Sing a song of sixpence,
A pocketful of rye,
Four and twenty blackbirds
Baked in a pie.

When the pie was opened,
The birds began to sing
Wasn't that a dainty dish
To set before the king?

I think I'll stick to fruit pie, thank you very much.

I truly loathe making pie crust, but thought it might be cheating if I bought the frozen kind, so I bit the bullet and made crust from scratch. As for blueberries, they're a bit out of season around here, making fresh blueberries both expensive and not terribly tasty. I picked up a couple of packages of good-quality frozen wild blueberries instead.

Blueberry pie usually has a lattice crust. I'm not sure if this is because it needs lots of vents for the steam to escape, or just because it looks pretty. Since lattice wouldn't serve my elephant-a-day purpose, I opted for a full top crust.

Here's the recipe, if you're in a pie-baking mood:

Double-Crust Blueberry Pie

2-1/2 cups (625 ml) all-purpose flour
1/2 teaspoon (2 ml) salt
1/2 cup (125 ml) cold butter, cubed
1/2 cup (125 ml) cold lard, cubed
1/4 cup (60 ml) ice water (approx.)
3 tablespoons (45 ml) sour cream

In a large bowl, stir salt into flour. Using a pastry blender, cut in butter and lard until it looks like fine crumbs. You could also do this in a food processor, but I've found that a food processor makes the dough a bit tough.
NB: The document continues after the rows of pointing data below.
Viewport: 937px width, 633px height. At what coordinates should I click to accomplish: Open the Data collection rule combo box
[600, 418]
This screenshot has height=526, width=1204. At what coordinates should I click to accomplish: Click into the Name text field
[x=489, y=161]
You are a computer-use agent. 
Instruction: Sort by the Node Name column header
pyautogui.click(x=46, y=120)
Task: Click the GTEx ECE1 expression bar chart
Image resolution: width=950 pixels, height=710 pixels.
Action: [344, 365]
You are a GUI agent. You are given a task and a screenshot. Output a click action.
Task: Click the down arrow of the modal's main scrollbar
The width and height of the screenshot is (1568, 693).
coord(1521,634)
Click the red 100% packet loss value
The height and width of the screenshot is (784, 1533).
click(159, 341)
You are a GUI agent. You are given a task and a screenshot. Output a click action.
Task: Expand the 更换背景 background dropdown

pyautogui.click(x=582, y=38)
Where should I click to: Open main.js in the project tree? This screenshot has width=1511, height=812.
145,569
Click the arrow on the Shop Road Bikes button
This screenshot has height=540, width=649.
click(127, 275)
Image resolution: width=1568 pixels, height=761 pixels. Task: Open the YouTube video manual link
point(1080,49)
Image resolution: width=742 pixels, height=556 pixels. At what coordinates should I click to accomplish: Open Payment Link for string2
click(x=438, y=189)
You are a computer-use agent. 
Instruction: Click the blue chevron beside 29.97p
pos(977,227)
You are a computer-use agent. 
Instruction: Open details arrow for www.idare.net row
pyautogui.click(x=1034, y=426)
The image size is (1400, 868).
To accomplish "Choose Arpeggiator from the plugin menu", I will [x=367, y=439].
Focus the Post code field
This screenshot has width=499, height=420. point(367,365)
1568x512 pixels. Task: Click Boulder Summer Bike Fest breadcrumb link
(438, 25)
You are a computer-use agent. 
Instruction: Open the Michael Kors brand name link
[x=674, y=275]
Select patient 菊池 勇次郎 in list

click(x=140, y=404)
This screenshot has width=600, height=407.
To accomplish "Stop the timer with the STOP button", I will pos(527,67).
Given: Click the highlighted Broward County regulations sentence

The main thing in pie crust, as in shortbread cookies, is to avoid overworking the dough.

Whisk water together with sour cream. Pour slowly over the flour and salt, tossing with a fork and adding a little more water if needed. You should end up with a dough that loosely holds together, but is sort of raggedy.

Divide the dough in half and flatten into two discs. Wrap and refrigerate for about 20–30 minutes. You can also refrigerate the dough for two or three days, or freeze it for up to a month. I find that dough that's too cold is a pain to roll out; but if it's not cold enough, it sticks to everything. (Did I mention that I loathe making pie crust?)

3/4 cup (375 ml) white sugar
3 tablespoons (45 ml) cornstarch
1/4 teaspoon (1 ml) salt
1/2 teaspoon (2 ml) ground cinnamon
A dash of almond flavouring (1/8 to 1/4 teaspoon—optional)
4 cups (1 litre—600 g frozen) blueberries (fresh if possible; if using frozen, thaw and drain first)
1 tablespoon (15 ml) butter (to dot on fruit in bottom crust)

Mix together sugar, cornstarch, salt, cinnamon and almond flavouring and mix with blueberries. Set aside.

Preheat oven to 425˚F (220˚C).

Roll out one disc of pastry on a lightly floured surface to about 12 inches (30 cm) diameter (don't forget to also dust the rolling pin with flour). Line bottom of 9-inch pie (23 cm) pan with pastry. Trim around edge of pie plate.

Fill crust with blueberry mixture. Dot with tiny pinched-off pieces of the tablespoon of butter. This is to help the contents thicken as the cornstarch bonds with the fat in the butter. I've occasionally forgotten this step, which won't completely ruin your pie, but will make the insides a bit less solid.

Roll out second disc of pastry to about 10 inches (25 cm) diameter. Place on top of pie plate and trim around edge. Flute (pinch) pastry along edge. Some people brush water or egg along the edge of the bottom pie crust before adding the top and fluting, to make the two crusts stick together better, but I've never found that it makes a big difference, as long you pinch the edge properly.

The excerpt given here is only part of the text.